When wage hike proponents stifle debate, public policy suffers

    When advocacy groups or politicians try to silence one side of a public policy debate, it’s a good indicator that the facts aren’t on their side.

    Consider Tara Murtha of the liberal Women’s Law Project, who complained in a recent NewsWorks commentary (“There’s no real ‘debate’ about the benefit of raising the minimum wage“) that Pennsylvania’s news outlets failed to present a uniformly positive point of view on raising the minimum wage. “Not every story is a ‘debate,'” she lectured, and suggested that reporters who act otherwise are providing “a megaphone for corporate interests.”

    Murtha is not a disinterested party: Her organization testified in favor of a wage hike in Pennsylvania, and she has a vested interest in shutting down opponents who believe her viewpoint is less than credible. Still, her contention that one side of the minimum wage debate isn’t even worth publicizing deserves close scrutiny.

    My organization, the Employment Policies Institute, is critical of raising the minimum wage. Specifically, we’re concerned that new wage mandates can force low-margin employers (e.g., restaurants or grocery stores) to scale back on job opportunities if they can’t offset new wage costs through higher prices. This observation is not a “talking point” — it’s an empirical fact. Economists from the University of California-Irvine and the Federal Reserve Board, who reviewed two decades of the best studies on his subject published since the early 1990s, found that 85 percent of those studies pointed to job loss following a wage hike.

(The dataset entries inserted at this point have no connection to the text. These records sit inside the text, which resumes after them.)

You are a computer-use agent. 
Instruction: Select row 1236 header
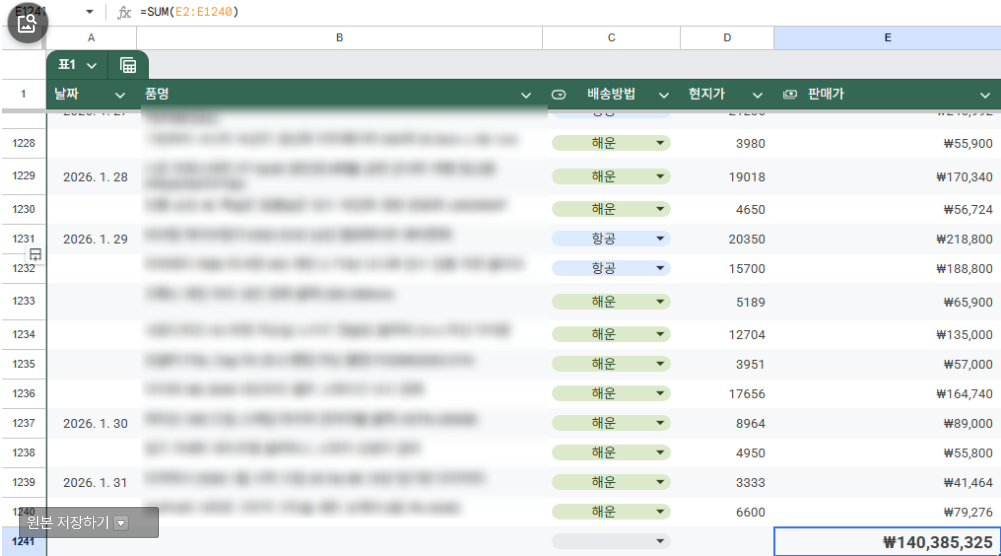coord(23,394)
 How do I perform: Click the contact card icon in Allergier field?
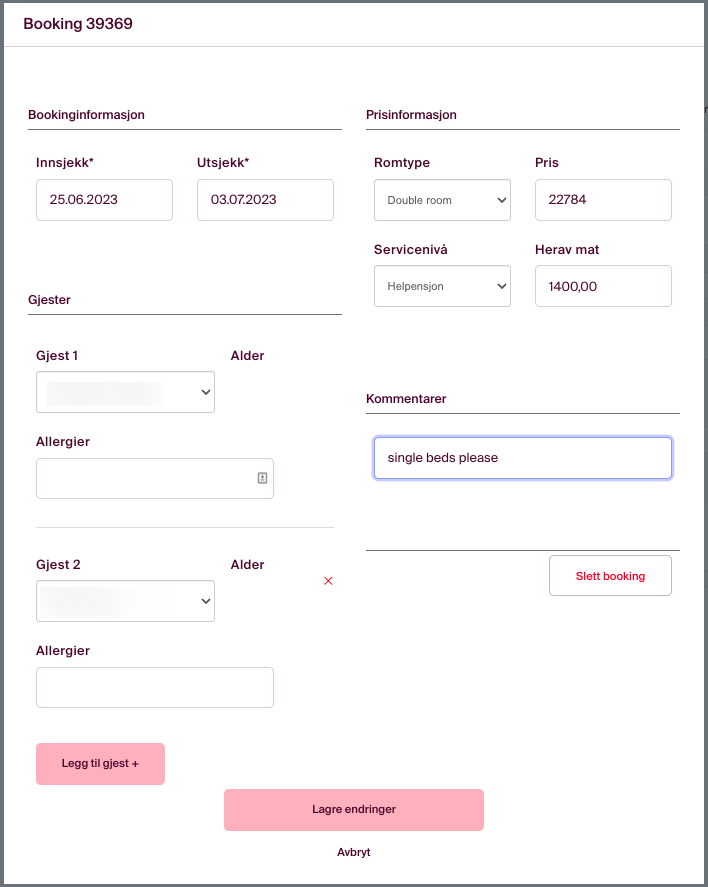[262, 478]
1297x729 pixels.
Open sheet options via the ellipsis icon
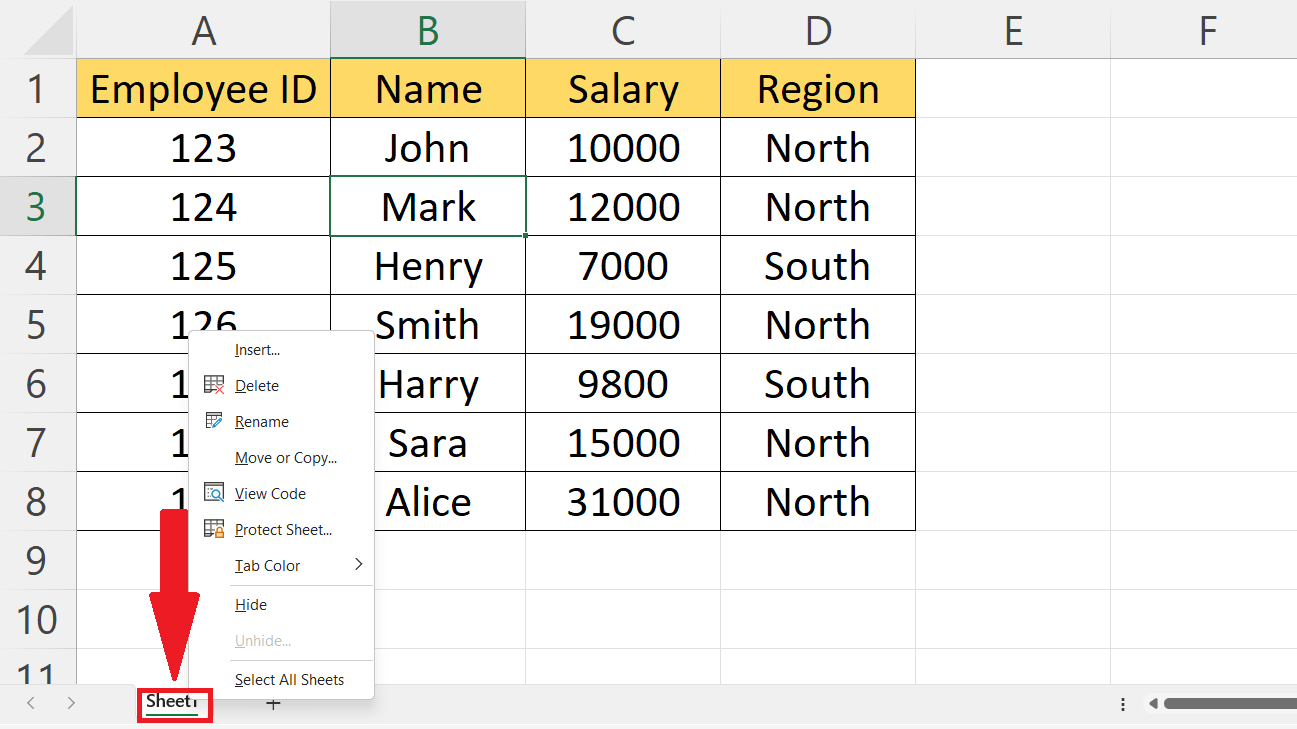[x=1122, y=703]
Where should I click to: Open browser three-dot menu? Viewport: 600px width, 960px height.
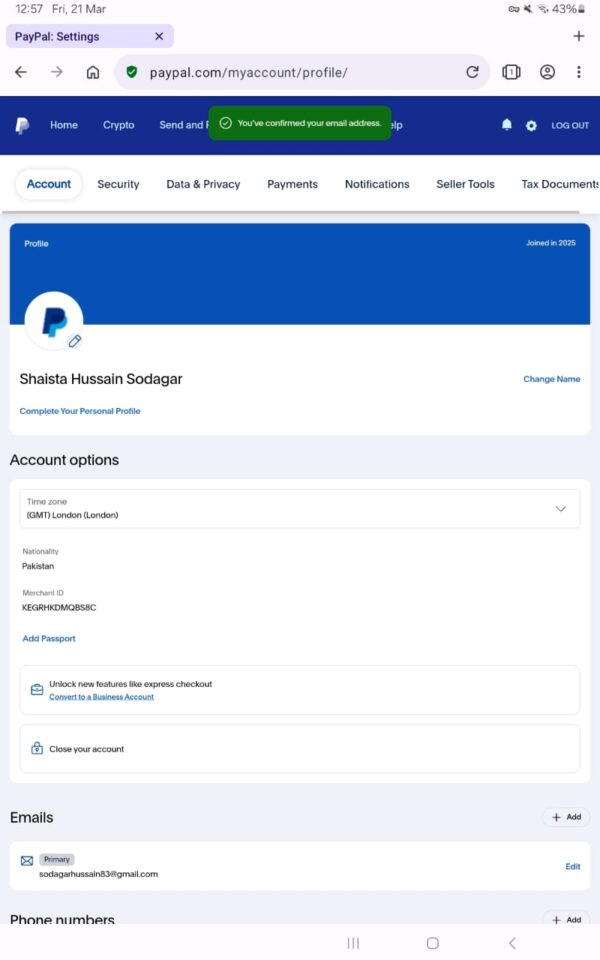point(578,72)
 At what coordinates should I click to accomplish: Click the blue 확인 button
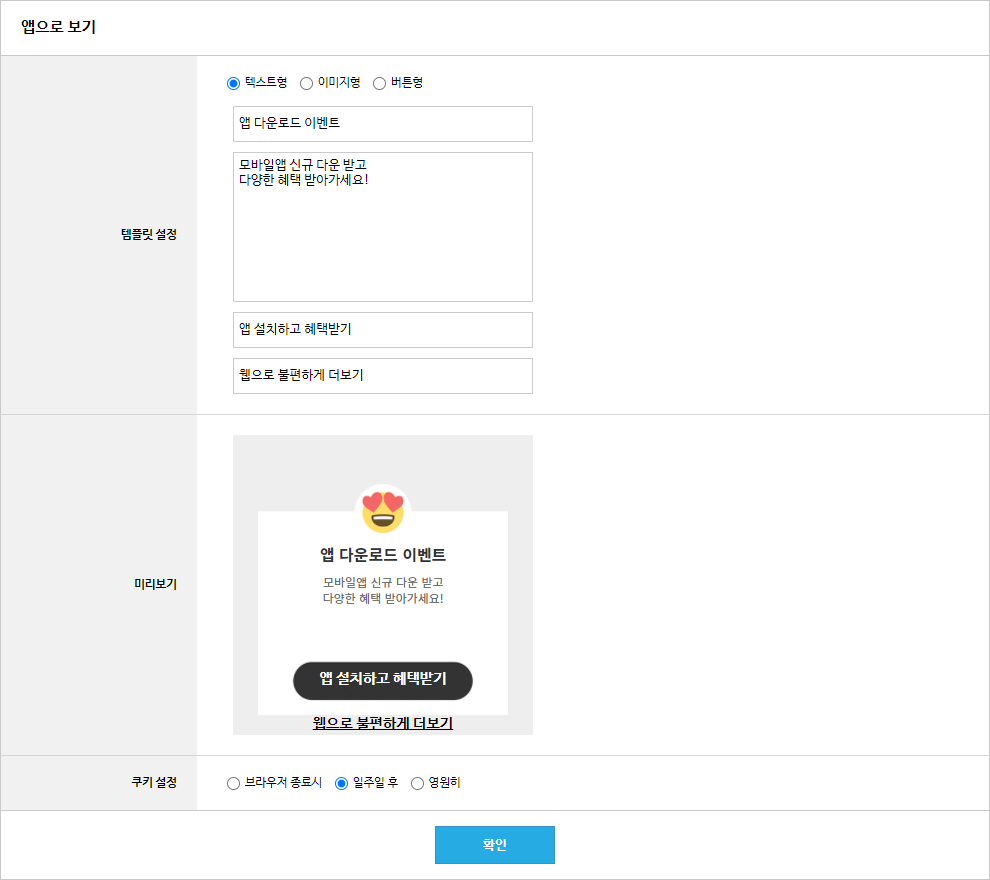[495, 845]
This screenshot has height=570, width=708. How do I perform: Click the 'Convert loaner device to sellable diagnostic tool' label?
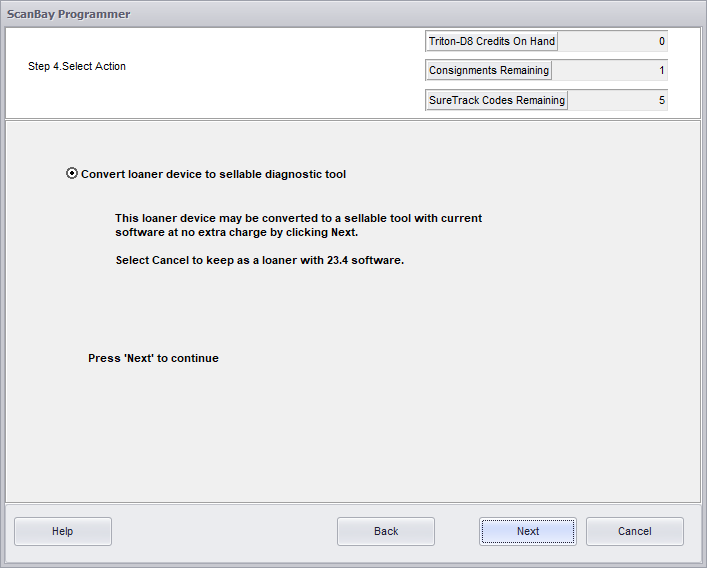pos(213,174)
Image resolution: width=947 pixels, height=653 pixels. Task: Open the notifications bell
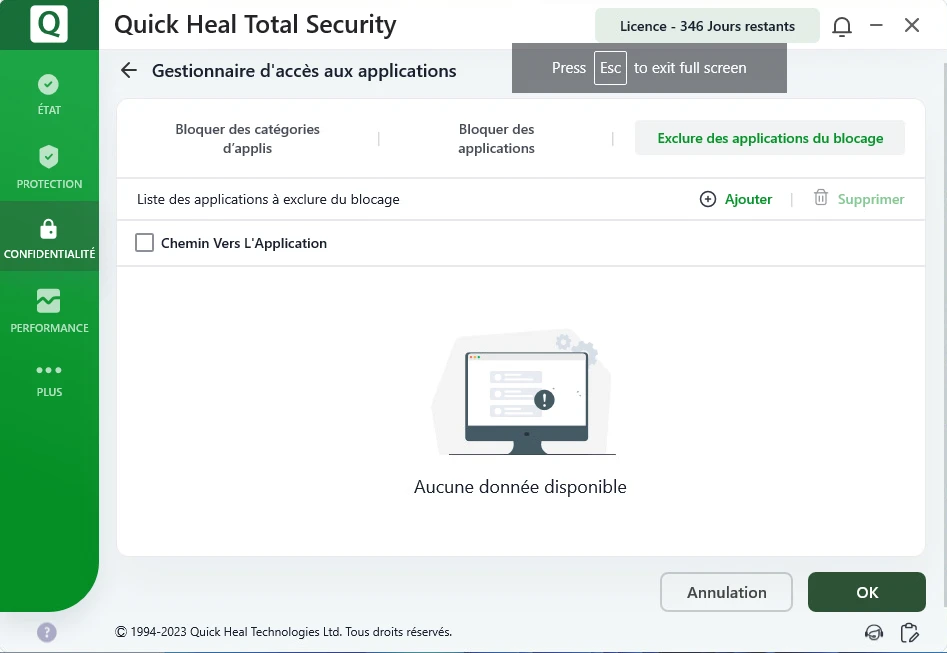point(843,26)
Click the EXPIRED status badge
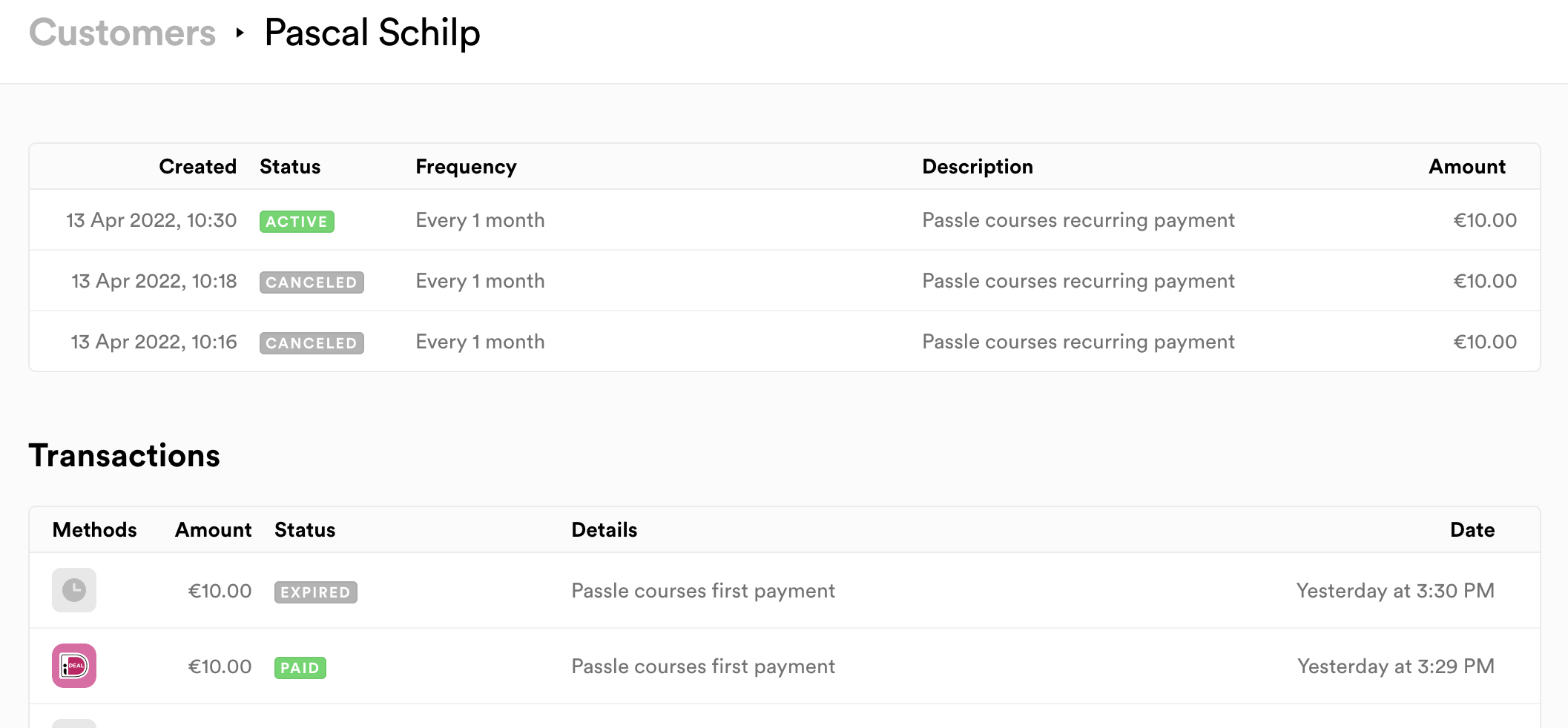The image size is (1568, 728). coord(316,592)
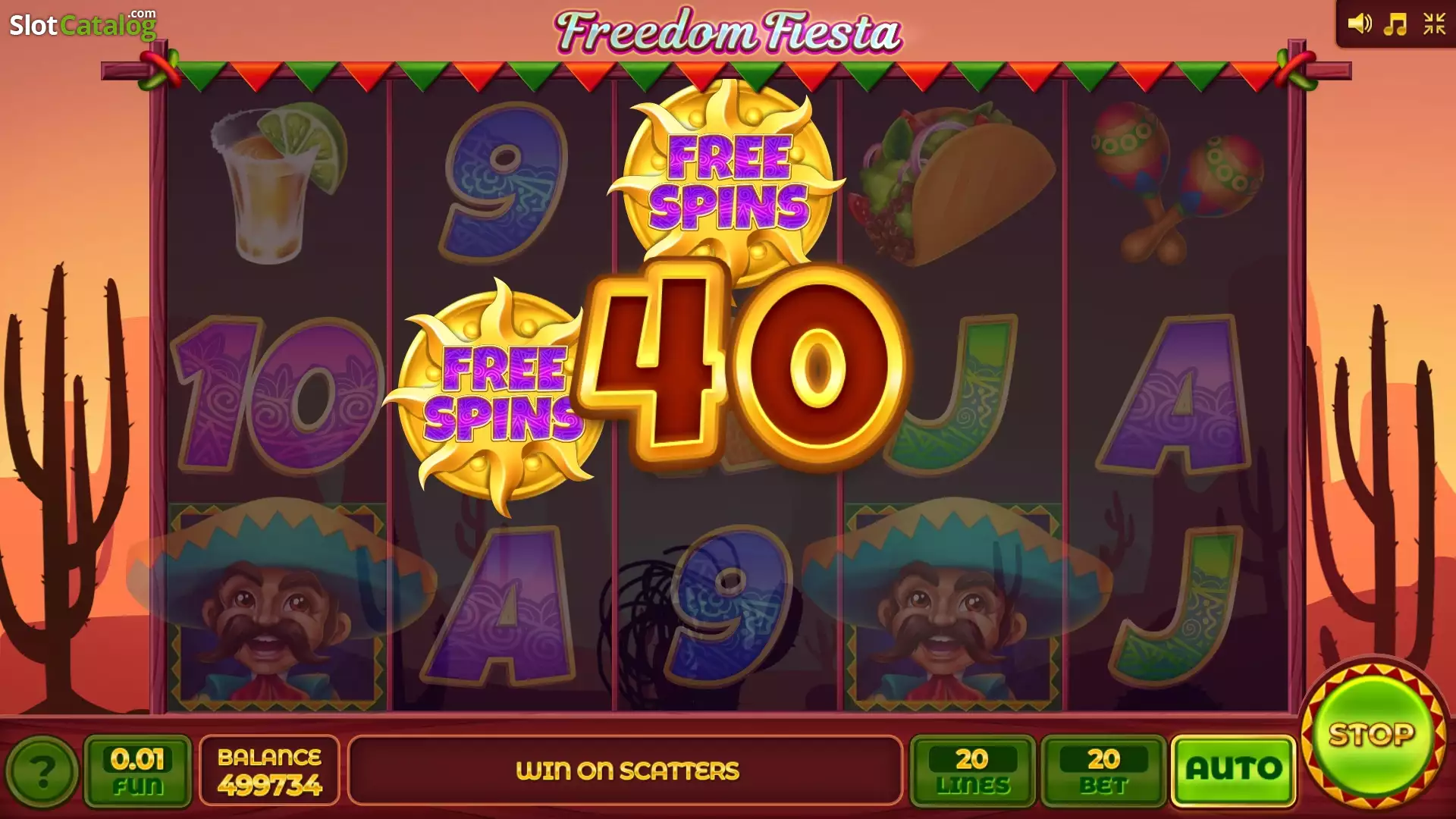Click the bottom-left sombrero man symbol
This screenshot has height=819, width=1456.
278,603
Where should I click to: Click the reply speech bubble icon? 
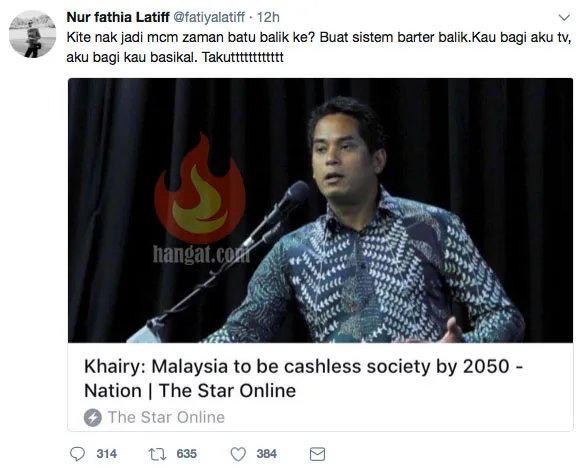coord(77,454)
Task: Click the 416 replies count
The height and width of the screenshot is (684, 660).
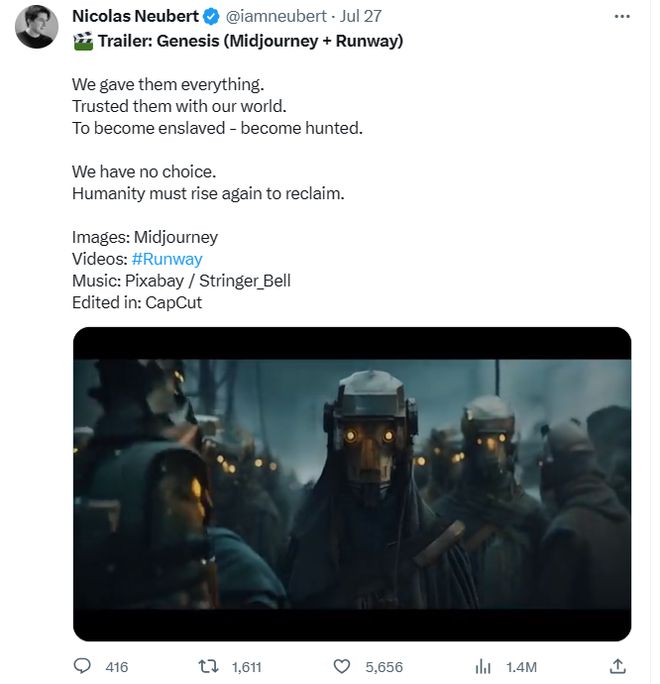Action: coord(116,667)
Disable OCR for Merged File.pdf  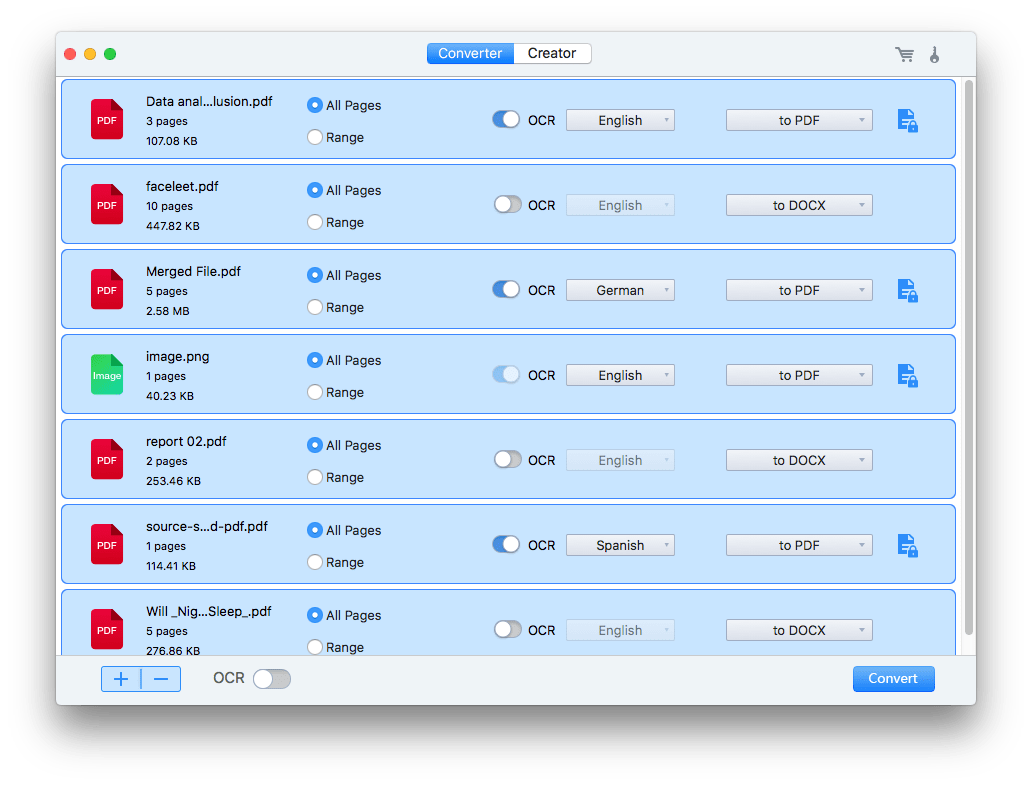tap(506, 289)
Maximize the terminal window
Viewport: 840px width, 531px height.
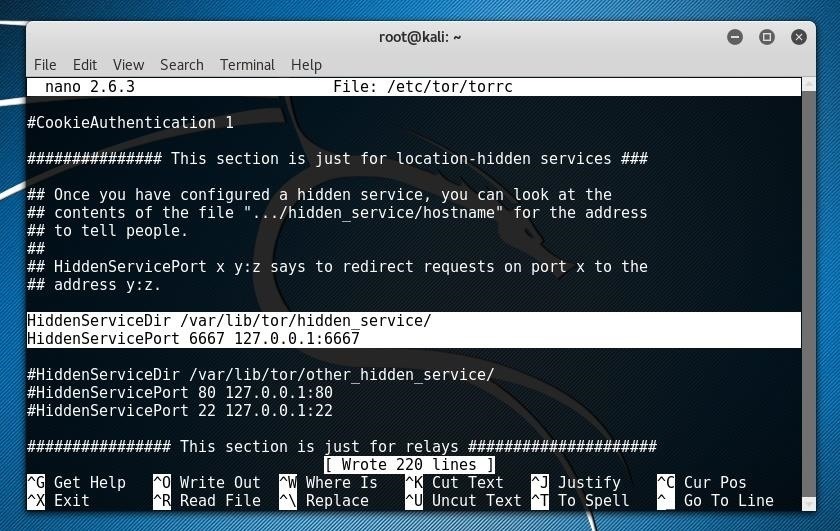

    This consensus continues to grow stronger. Last year, the nonpartisan Congressional Budget Office reviewed 60 different studies on the minimum wage and concluded that a $10.10 wage floor enacted nationwide would cost the economy a half-million jobs. The analysis EPI released in Pennsylvania, authored by two economists from Miami University and Trinity University, relied on the CBO’s methodology to estimate that Pennsylvania would lose over 30,000 jobs from a $10.10 minimum wage.

    Murtha is certainly familiar with the CBO. She used to be a frequent contributor to a website called RH Reality Check, whose writers cite the CBO and its analyses as a “non-partisan” resource — often in support of their own point of view. For instance, when the GOP-controlled House of Representatives passed an abortion bill opposed by RH Reality Check, one of its writers cited the CBO’s estimates that the bill “could add as much as $400 million to the deficit.

    There’s an old saying that applies here: If it’s good for the goose, it’s good for the gander. If legislators and journalists need to hear the CBO’s perspective on the budgetary impact of an abortion bill, then they certainly need to hear its perspective on the economic impact of a minimum wage bill. Murtha may not like the CBO’s conclusions on the minimum wage, but she can hardly dismiss them as “talking points” — unless, of course, she’s just another advocate trying to stifle debate.

    Murtha also repeatedly references EPI’s support from the business community — and it’s true: EPI does receive some of its support from businesses. In fact, we disclosed this in the press release announcing the results of our Pennsylvania analysis. Unfortunately, that’s a level of transparency that Murtha herself doesn’t practice. For instance, in her NewsWorks commentary, she positively cites minimum wage analyses from the Economic Policy Institute and the Keystone Research Center, without bothering to mention that they’re supported by some of the same labor unions advocating for a higher minimum wage.

    That’s a conflict of interest for the Economic Policy Institute and the Keystone Research Center, if they are as non-partisan as Murtha wants us to believe. And it’s a failure on Murtha’s part to “adequately identify the organization” (to use her own phrase).

    Both proponents and opponents of a higher minimum wage in Pennsylvania surely support the same goal of reducing poverty and hardship among the state’s lowest paid employees. But there’s a serious academic debate about whether a higher minimum wage is the best method to achieve that. Because the conclusions of the labor union-backed Keystone Research Center are at odds with both the anecdotal and empirical research on minimum wages, it’s essential for policymakers and journalists to weigh the evidence on both sides of this debate — even if it makes advocates like Murtha uncomfortable.

    Michael Saltsman is research director at the Employment Policies Institute, which receives support from businesses, foundations, and individuals.